To this £40.3bn target cost the government has added another £4.3bn contingencies of its own, to arrive at a ‘budget’ of £44.6bn.
So were HS2 Phase One to come in at £42.0bn, the government (and the client organisations) would be able to crow that the project had come in £2.6bn under budget – even though it would have actually cost £7.3bn more than it should have.
Those £9.9bn contingencies are there for a reason.
HS2 Ltd has so far drawn £1.3bn of its £5.6bn delegated contingency, including £500m in the past six months, meaning £4.3bn remains.
HS2 Ltd is reporting £1.7bn of “potential future cost pressures that are currently presenting across the programme”. These include an estimate of £800m for potential additional main works civils costs stemming from additional design costs and slower than expected progress in some areas.

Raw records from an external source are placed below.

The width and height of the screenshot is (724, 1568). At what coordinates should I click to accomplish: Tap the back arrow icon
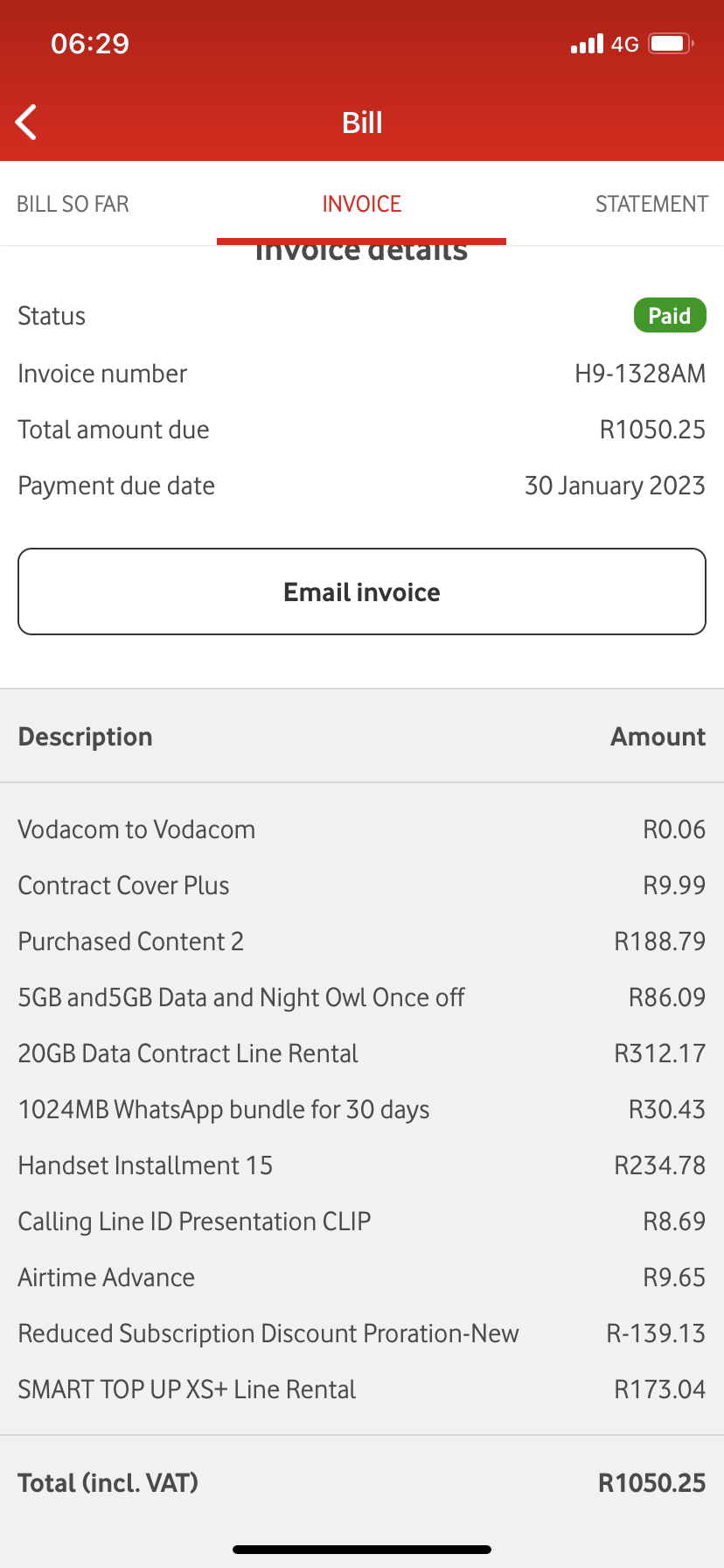point(27,122)
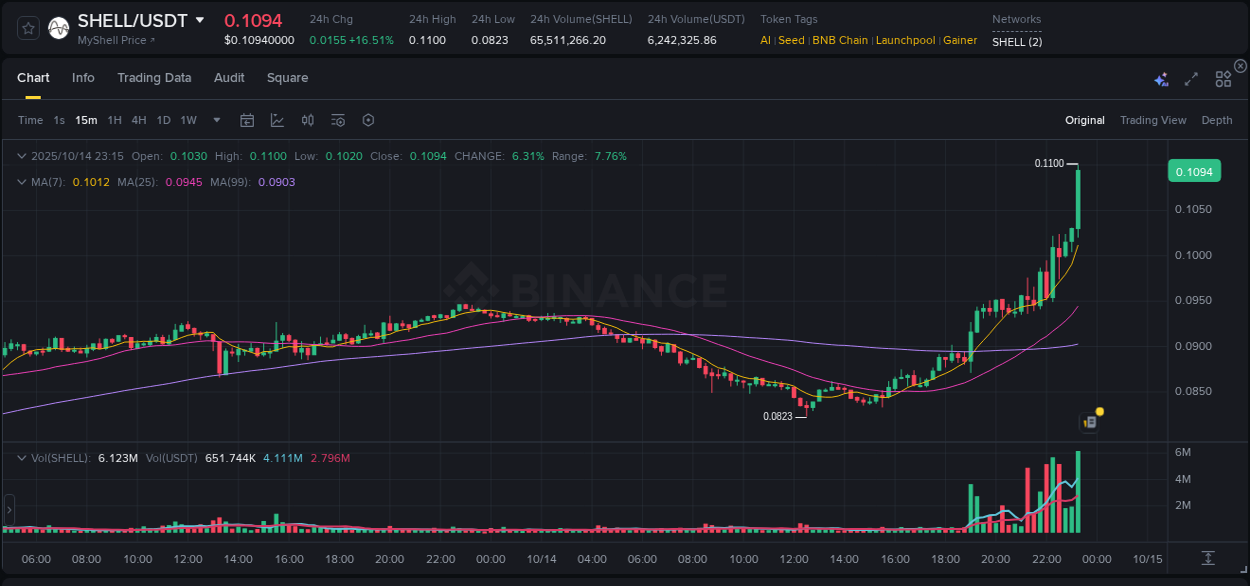The image size is (1250, 586).
Task: Open the Audit tab
Action: coord(229,77)
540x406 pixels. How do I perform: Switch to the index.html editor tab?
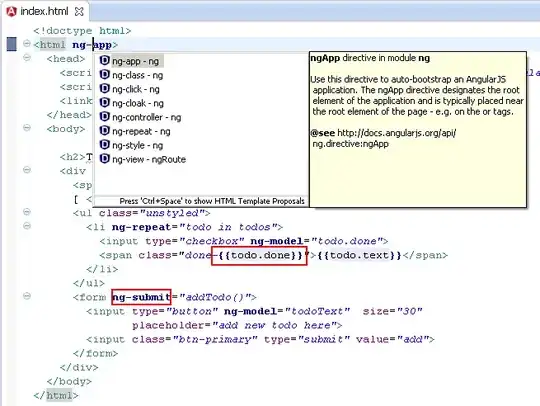[x=44, y=11]
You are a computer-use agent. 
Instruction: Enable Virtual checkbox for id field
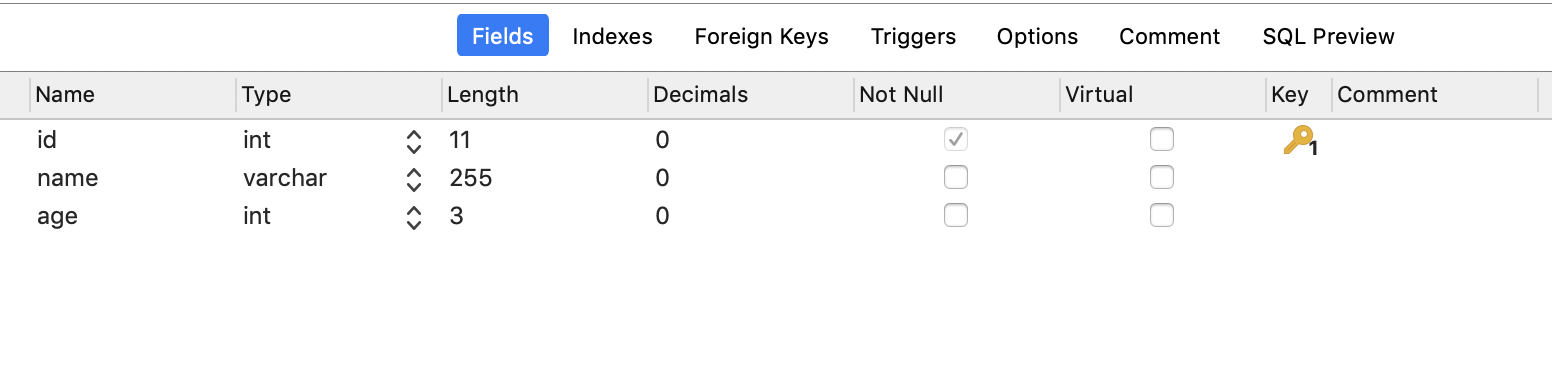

That figure has risen from £200m six months ago.
There is also a “pressure” of £400m on the cost estimate for the HS2 Euston station and £200m against HS2 Ltd’s budget for changes to Network Rail infrastructure at Euston and Old Oak Common that are required to facilitate the new HS2 stations.
On Covid-19 costs, HS2 Ltd’s assessment of the likely financial impact of the pandemic on delivering Phase One is estimated within the range of £400m to £700m.
Ongoing protester activity, including the removal of camps and protest-related delays to the programme, has cost nearly £122m so far.